Not entirely sure I get the gag.

It starts off with a green-fonted info dump across a starscape, being as generic as ever while explaining the format of the show, almost identical to that of Star Wars in content and context.

But WHERE is the SUBTEXT?!?!

We then see Avon (Mark Heap, or Bryan from Spaced) done up in a perfect recreation of his Terminal outfit, with a Liberator side-arm stalking through the mist. But Heap is no Paul Darrow and, despite this visually being a dead ringer, it's clear that this Avon is less the icy tormented soul or even the audio's Only-Remotely-Normal-Person-In-The-Universe: this is a frustrated Peter Davison of a man, stuck in a job he doesn't particularly like looking after people he'd rather avoid. So in a sense he's truer to the spirit of Avon than anything certain audio dramas have done. His lack of spitting, "You tell me," in lieu of dialogue makes up for the unordinary colloquial dialogue he does possess.

Me? "Kaston Iago"? You're a fool.

Avon is not on Terminal but a grassy noll near a motorway service station (seemingly the one where the Eighth Doctor and Lucie Miller contrived to bore me to suicide in 1977). He returns to his ship... or rather, car with caravan attached and informs his companions they're going to have to cross the footbridge to get to the station. This is met with a generally negative reaction.


Well, no transport could really ever measure up to the Liberator...

Avon's pals are:

"Cat Strangler"? Piss off!

Gan - a big, balding bloke who is the driver but tends to doze off and not do much

You want us to mudwrestle over who has to look after the teleport?!

Dayna - a pissed off black chick who bickers with Vila
Vila - (Martin Freedman) who is only really differentiated from his equivalent by his bladder issues
Jenna - a peacemaker-type woman who until now I always assumed was a transvestite. But no, an actual woman.

While Jenna isn't looking, Orac sneaks a bottle of Strong Bow. Not that he has a problem. Oh no.
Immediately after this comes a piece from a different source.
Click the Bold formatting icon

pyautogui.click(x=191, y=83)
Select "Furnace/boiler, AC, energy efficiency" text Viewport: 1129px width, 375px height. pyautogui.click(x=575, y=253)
He can give up the booze any time he wants...

Cally - a rather spaced-out ditzy girl who has to sit in the boot with Orac (who I think was Freedman's girlfriend in Hardware)Orac - (Peter Tuddenham, but he sounds geriatric and sleepy, which doesn't help the script which portrays him more as an over-eager K9)

Sapphire & Steel didn't make it out of this place - what chance does THIS lot have?

With, ironically, the only original cast member the one not quite fitting in, the group head across the footbridge, filmed in the kind of loving detail that reminds us their 'futuristic neon-lit surroundings' are pretty much identical to the ones the original series used, except without any pretence it's somewhere exotic. Jenna placates Orac as he tries to tell everyone about the atmospheric compounds, and Vila whines that when Blake was around he got to sit in the front of the car until Avon wearily tells him to build a bridge and get over it.

At the food bar, they act... disturbingly like the real crew probably would. Dayna and Cally split off to find some decent desert, Vila and Orac stock up with food (the computer longing for "brown ale" and Vila trying to make friends with the staff - like most of Freedman's characters, he's awkward, unfunny and talks too much), and Avon struggles to get a coffee dispenser working without losing his temper. Give Heap his dues, he's got the body language of Avon absolutely perfect. Jenna hangs around him, sensibly worried about his stress levels and pointing out that, you know, a broken coffee dispensor ISN'T the end of the world.

But what's this? Servalan and Travis (decked out like they were in Orac) are also at the cafe. I forget who plays Servalan, but he's that creepy jerk from The Office with the crewcut that only Brent likes. And although the makeup is a bit exuberant, it's no more than you'd see in Season 4. Frankly, the only real giveaway is the voice, but he does the 'simmering anger' pretty well. Travis has managed to get them completely lost, and the two token Federation Troopers sit there, silently drinking through straws in their gasmasks, hiccupping.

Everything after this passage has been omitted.